- Insulin-like growth factors and insulin-like growth factor-binding proteins and prostate cancer risk: results from the prostate cancer prevention trial.
Insulin-like growth factors and insulin-like growth factor-binding proteins and prostate cancer risk: results from the prostate cancer prevention trial.

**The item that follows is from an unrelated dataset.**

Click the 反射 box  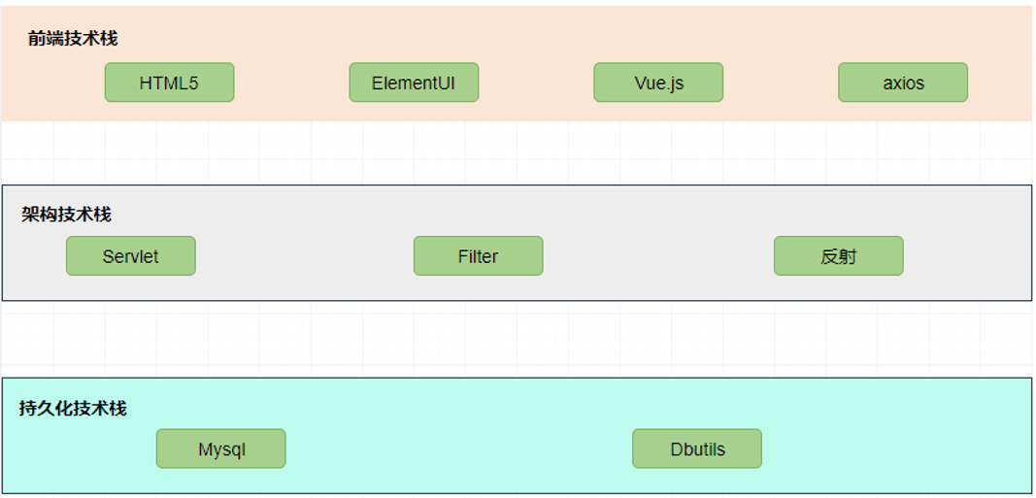(x=838, y=256)
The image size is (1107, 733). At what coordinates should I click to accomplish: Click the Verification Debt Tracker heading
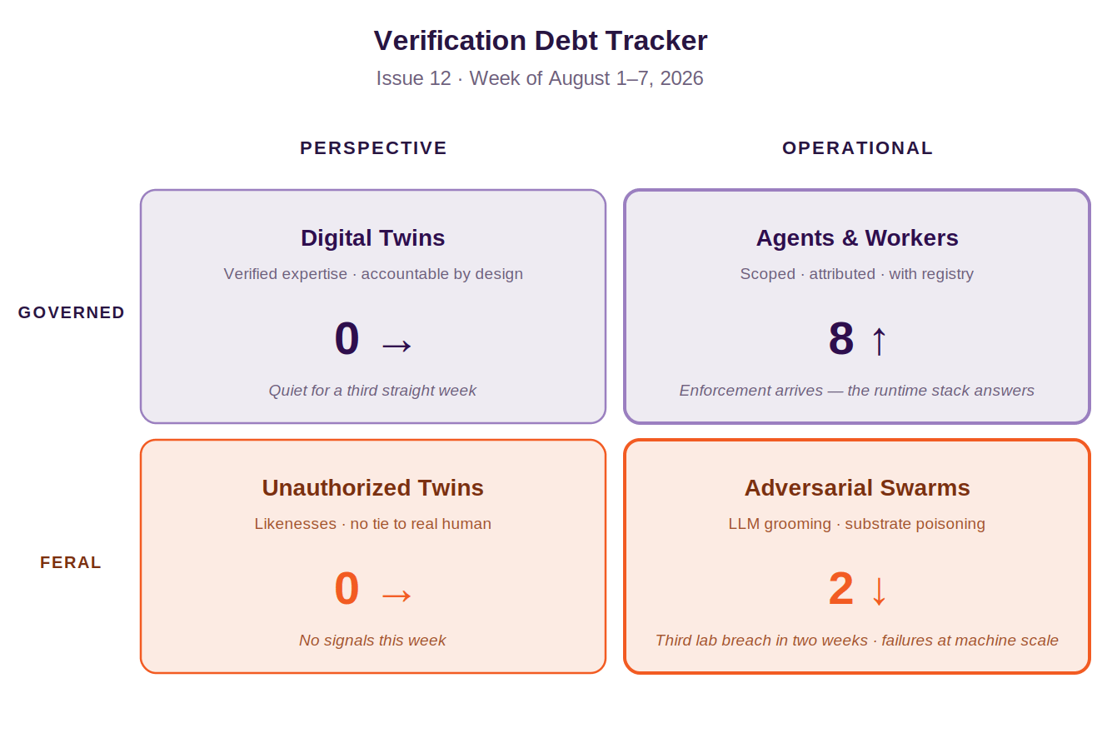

The role of the insulin-like growth factor (IGF) axis and whether IGFs interact with androgen-suppressing agents in relation to prostate carcinogenesis is unclear. This nested case-control study (n = 1,652 cases/1,543 controls) examined whether serum IGF1, IGF2, IGFBP2, IGFBP3, and the IGF1:IGFBP3 ratio were associated with prostate cancer in the Prostate Cancer Prevention Trial (PCPT), a randomized, placebo-controlled trial of finasteride for prostate cancer prevention. Presence or absence of cancer was determined by prostate biopsy. Baseline serum was assayed for IGF-axis analytes using ELISA. Logistic regression estimated ORs and 95% confidence intervals for risk of total, low-grade (Gleason 2-6) and high-grade (Gleason 7-10) cancers. Results were stratified by intervention assignment. In both the placebo and finasteride arms, serum IGF1, IGF2, IGFBP3, and the IGF1:IGFBP3 ratio were not associated with prostate cancer. However, men in the highest versus lowest quartile of serum IGFBP2 had a 48% (P(trend) = 0.02) and 55% (P(trend) = 0.01) increased risk for total and low-grade cancers, respectively. These IGFBP2 associations were attenuated and no longer statistically significant in the finasteride arm. Our results suggest that in general, serum IGF-axis analytes were not associated with prostate cancer risk in the PCPT in which presence or absence of all cancers was biopsy-determined. The exception was the finding that high serum IGFBP2 is a risk factor for low-grade disease, which was attenuated for men on finasteride. Further research is needed to understand better the risk incurred by high IGFBP2 and whether androgen-suppressing agents such as finasteride influence aspects of IGFBP2 physiology relevant to prostate carcinogenesis.